Teks Bacaan >>
Hampir 50% Pasien Covid-19 Mengalami Pembengkakan Kelenjar Ludah



Berita Baru, Italia – Dari demam tinggi hingga hilangnya indra penciuman, Covid-19 dikaitkan dengan berbagai gejala yang tidak menyenangkan.

Dilansir dari Dailymail.co.uk, Kini, sebuah studi baru telah memperingatkan bahwa infeksi virus Covid-19 juga bisa menyebabkan pembengkakan kelenjar ludah di mulut.

Para peneliti mempelajari 122 pasien Covid-19 di Italia yang tertular virus dan dirawat di rumah sakit antara 23 Juli dan 7 September 2020.

Pertemuan tindak lanjut selama tiga bulan menemukan lebih dari delapan dari sepuluh pasien mengalami masalah wajah atau mulut akibat infeksi. Yang paling umum adalah pembengkakan kelenjar ludah, yang dikenal sebagai ectasia, yang mempengaruhi 43 persen pasien, Kelenjar ludah membuat ludah untuk membantu mengunyah dan menelan.

Ada tiga kelenjar ludah utama di mulut: kelenjar parotis, kelenjar submandibular, dan kelenjar sublingual.

Ini ditemukan di depan telinga, di bawah rahang dan di bawah dasar mulut. Kelenjar parotis adalah yang terbesar sedangkan kelenjar submandibular seukuran kacang kenari dan organ sublingual seukuran kacang almond.

Tak satu pun dari pasien yang dirawat di rumah sakit universitas di Milan sebelumnya melaporkan adanya gangguan kesehatan mulut.

Dokter menilai pasien untuk tanda-tanda gejala mulut, termasuk kelemahan otot mengunyah, bisul, mulut kering, perubahan rasa atau bau, dan kelenjar ludah yang abnormal.

Kecuali untuk rasa dan bau yang berubah, pembengkakan kelenjar ludah adalah gejala mulut yang paling umum, demikian temuan penelitian yang diterbitkan dalam Journal of Dental Research (JDR).

Para peneliti juga memantau tingkat dua bahan kimia yang ditemukan dalam darah yang disebut C-reactive protein (CRP) dan lactate dehydrogenase (LDH).

LDH dianggap sebagai penanda peradangan dan diproduksi dalam volume tinggi ketika sistem kekebalan bekerja terlalu keras untuk melawan Covid.

Produksi CRP terkait dengan tingkat IL-6, salah satu molekul kunci di balik apa yang disebut badai sitokin yang membuat sistem kekebalan menjadi kacau dan menyerang jaringan sehat, bukan hanya sel yang terinfeksi, pada pasien Covid.

Tujuan Tugas >>
Jawablah pertanyaan berikut berdasarkan teks bacaan tentang gejala mulut pada pasien Covid-19.
(a) Berapa jumlah pasien Covid-19 yang dipelajari para peneliti, dan di negara mana?
(b) Berapa persen pasien yang terdampak pembengkakan kelenjar ludah?
(c) Dalam jurnal apa temuan penelitian tersebut diterbitkan?

Cuplikan Data >>

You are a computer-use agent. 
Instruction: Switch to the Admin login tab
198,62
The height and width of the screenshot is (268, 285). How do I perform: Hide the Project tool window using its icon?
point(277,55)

==

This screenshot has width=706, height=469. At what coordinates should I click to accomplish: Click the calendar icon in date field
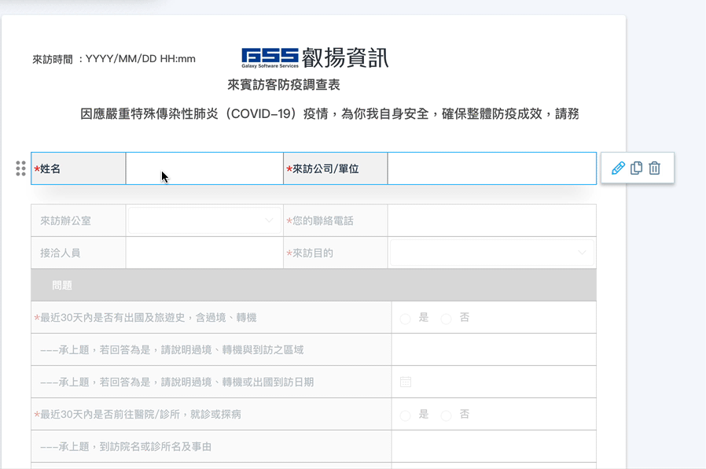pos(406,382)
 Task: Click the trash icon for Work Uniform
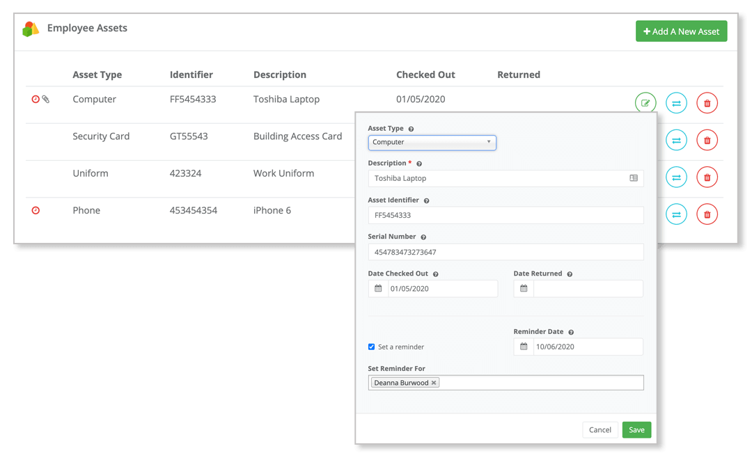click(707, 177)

--

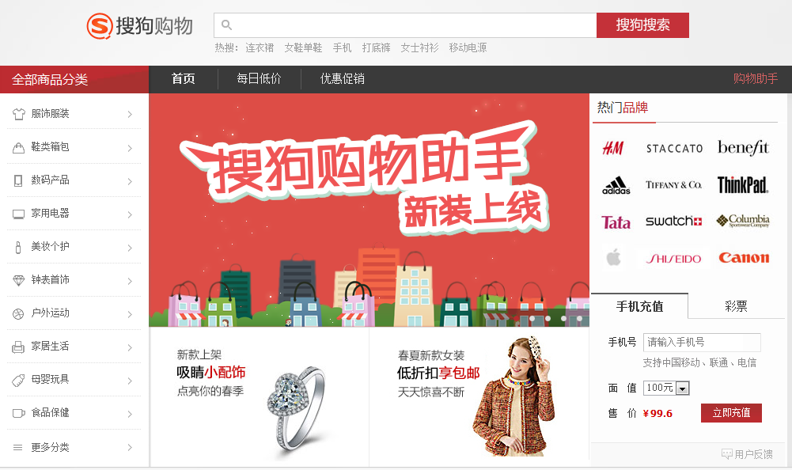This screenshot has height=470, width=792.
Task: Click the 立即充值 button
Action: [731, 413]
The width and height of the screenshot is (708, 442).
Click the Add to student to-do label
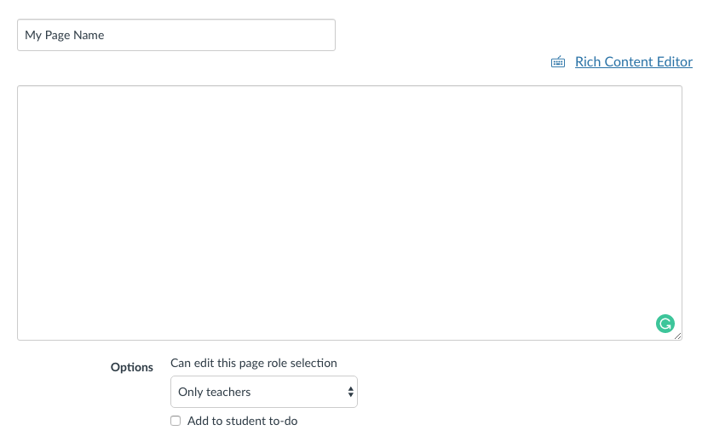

Jawaban Latihan >>
(a) 122 pasien di Italia.
(b) 43 persen.
(c) Journal of Dental Research (JDR).